Osman, Matthew B.
The Common Era (A.D. 1– present) represents a crucial period for climatic studies, documenting the timespan over which human activities have become an increasingly domineering force in shaping Earth’s landscape, climate, and ecology. Direct, quantifiable records of climatic phenomena are severely limited over much of the Common Era, necessitating high-resolution, naturally-derived proxies to extend climatic insights beyond the satellite and instrumental era, particularly across remote high-latitude and maritime regions of the North Atlantic. Here, I use modern, data-driven and physically-based modeling approaches to gain new insights into North Atlantic climate variability from the Greenlandic ice core archive. First, I investigate the climatic fidelity of ice core glaciochemical climate proxies at the microphysical-scale. I show that several soluble chemical species – key among them methanesulfonic acid (MSA) – undergo rapid vertical migration through a super-cooled liquidadvection process along ice crystal grain-boundaries. I demonstrate that significant multi-year MSA changes occur only under low snow-accumulation and high-impurity-content conditions, thus mitigating the phenomenon over much of Greenland. Building upon these findings, I then investigate the cause of declining 19th and 20th-century MSA concentrations across the interior Greenland Ice Sheet.
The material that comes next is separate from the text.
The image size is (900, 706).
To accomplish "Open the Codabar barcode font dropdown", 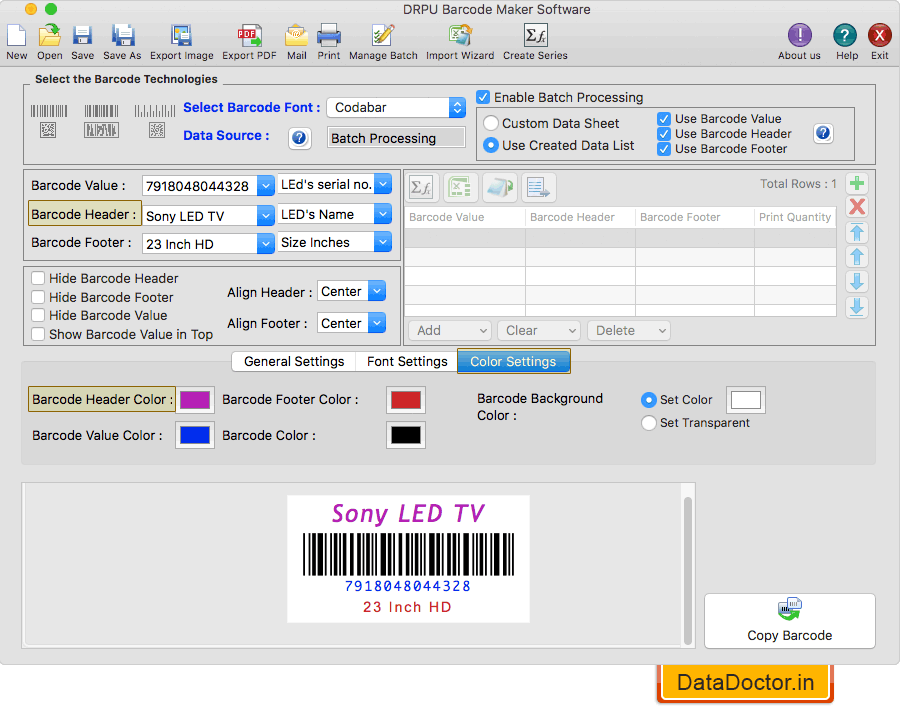I will (x=457, y=107).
My results illustrate that Greenlandic MSA records provide a new proxy for North Atlantic planktonic biomass changes, illuminating a 10 ± 7% decline in marine productivity over the Industrialera. I next present a new climate record from a previously-unexplored coastal ice cap in west-central Greenland. Using a physically-constrained ice cap flowline inversion model, I identify marked centennial-scale changes in coastal precipitation during the last millennium, including a ~40% increase in coastal precipitation since the industrial-onset. These changes are drastically larger than those observed from inland Greenland records, revealing enhanced sensitivity in west Greenlandic hydroclimates to regional Atlantic and Arctic-wide temperature variability. Finally, leveraging a
compilation of nearly 30 annual-resolution Greenland water-isotope records, I isolate coherent signatures of atmospheric circulation variability to reconstruct changes in the North Atlantic eddydriven jet-stream over the last millennium, exposing progressively enhanced variability during the past two-centuries consistent with amplified Arctic thermal-wind forcing. This thesis thus illuminates new Common Era climatic and ecologic changes, and expands the scope of the Greenlandic ice archive as proxies of the coupled North Atlantic climate system.